Questions About Black Masculinity? There’s an App for That

By Jamilah King May 02, 2014

When I walked into the "Question Bridge: Black Males" exhibit at Brooklyn Museum a couple of years ago, two things immediately caught my attention. First, there was the intimacy; on video screens throughout the exhibit, black men asked one another intimidate questions about mental health, sexuality and masculinity. But what also grabbed my attention was the scale. There were throngs of people surrounding each screen watching these private moments unfold before them. It was a jarring but effective way to bring black men’s internal lives to center stage.

The latest phase of the project is called "Question Bridge Interactive" and forces viewers to engage in a much more intimate manner. This week, the project launched a website and mobile app that seeks to pick up the conversation about black men and the people who love them and bring it outside of the museum. The exhibit, which has been widely popular since it launched in 2012, has since traveled to more than two dozen museums across the country. I spoke with Hank Willis Thomas, a visual artist who’s helped produce each phase of the project.

 Can you talk about the response you’ve gotten to the traveling exhibit and how that may have influenced the current phase of the project?

The response to the exhibition has been incredibly overwhelming. We never expected this when we first started the project because it originally started out as a documentary. It grew; there was more information than a documentary could allow.
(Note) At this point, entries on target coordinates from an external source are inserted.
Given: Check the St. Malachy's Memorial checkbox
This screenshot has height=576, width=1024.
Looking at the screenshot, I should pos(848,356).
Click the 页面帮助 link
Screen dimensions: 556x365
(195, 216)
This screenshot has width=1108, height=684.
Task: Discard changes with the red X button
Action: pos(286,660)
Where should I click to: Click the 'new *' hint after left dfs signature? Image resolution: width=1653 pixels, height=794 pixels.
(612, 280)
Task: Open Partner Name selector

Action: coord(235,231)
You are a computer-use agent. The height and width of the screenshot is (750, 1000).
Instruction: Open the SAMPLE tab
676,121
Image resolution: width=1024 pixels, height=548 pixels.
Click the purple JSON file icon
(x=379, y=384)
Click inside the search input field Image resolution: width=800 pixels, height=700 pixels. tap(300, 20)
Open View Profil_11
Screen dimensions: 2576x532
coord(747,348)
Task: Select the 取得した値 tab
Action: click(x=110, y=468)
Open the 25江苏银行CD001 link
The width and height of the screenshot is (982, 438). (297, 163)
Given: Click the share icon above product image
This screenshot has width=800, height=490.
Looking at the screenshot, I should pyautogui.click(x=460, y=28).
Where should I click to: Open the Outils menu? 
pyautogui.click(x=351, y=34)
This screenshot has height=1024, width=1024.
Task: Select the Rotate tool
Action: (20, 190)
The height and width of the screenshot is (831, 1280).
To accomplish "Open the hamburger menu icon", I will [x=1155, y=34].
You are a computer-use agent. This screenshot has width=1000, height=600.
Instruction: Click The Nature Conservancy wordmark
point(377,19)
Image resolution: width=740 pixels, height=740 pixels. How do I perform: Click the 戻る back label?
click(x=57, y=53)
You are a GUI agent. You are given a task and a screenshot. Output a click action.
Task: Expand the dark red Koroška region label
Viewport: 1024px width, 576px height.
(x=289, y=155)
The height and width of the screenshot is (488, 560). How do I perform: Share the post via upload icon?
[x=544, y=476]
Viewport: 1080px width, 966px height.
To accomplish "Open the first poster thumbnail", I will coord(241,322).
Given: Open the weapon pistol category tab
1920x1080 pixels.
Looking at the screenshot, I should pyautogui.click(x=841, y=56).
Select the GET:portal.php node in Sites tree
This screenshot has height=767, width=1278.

But there was so much more we wanted to show that couldn’t make it into a three-hour video installation. So we decided to expand the project online using all the content we had already collected and give people the opportunity to interact with the project more intimately. I think we had over 300,000 people see it in the past two years and it’s been featured in more than 29 galleries and museums across the country. And then festivals in London and L.A., it’s hard to quantify the scope and scale of the audience’s response.

Is there any response that stands out to you that really embodies the goal of the project?

One of the things that I’ve come to say about the project is that even though it’s called "Question Bridge: Black Males," it’s not really about black men. It’s about people–how they relate to the notion of the group itself, and how black men relate to each other and groups around them. That experience came from so many people who weren’t African-American men who actually really engaged and felt touched and felt that they identified with the men in the project. That’s really important to me, especially as an African-American man, because our lives are so often in danger because people don’t identify with us. 

How can folks engage with the new project? 

questionapp_050114.jpeg"Question Bridge Interactive" is the extension of "Question Bridge: Black Males." We’ve always talked about the project having a transmedia platform, and by that I mean that it’ll exist on more than one platform. So there’s the art installation, there’s the curriculum that more than 1,500 educators have downloaded and used, roundtables, which are these live narrations of the "Question Bridge" methodology but that happen on stage as part of an intergenerational conversation. And now there’s "Question Bridge Interactive," which is a website and a mobile app that allows people to engage with more than 1,200-1,500 video clips that we already have captioned. It’s a place where people who self-identify as African-American men can contribute to the conversation.

It’s the first identity-based and user-based discourse website that’s all video. If anyone wants to leave a comment or engage, they have to show their face. It’s a way to make people stand by whatever they believe in. It also brings out vulnerability and connection in this face-to-face way. There are up to 100 identity tags that allow users to uniquely define themselves such as "brother," "father," "lawyer," "gay." Users can search the content via the tags that people place themselves under or they can search through the themes of the conversations.

What’s your biggest hope for the website?

 My biggest hope is that this website will create a platform to create new Question Bridges that are instantaneous and not race- and gender-specific. The project with black males has created this model of thinking. We want people to create human dialogues in a variety of ways. So many people have asked us if we’re going to do one with black women, or Asian-Americans, and we’re equally interested in all of these things. But we wanted to do this one right.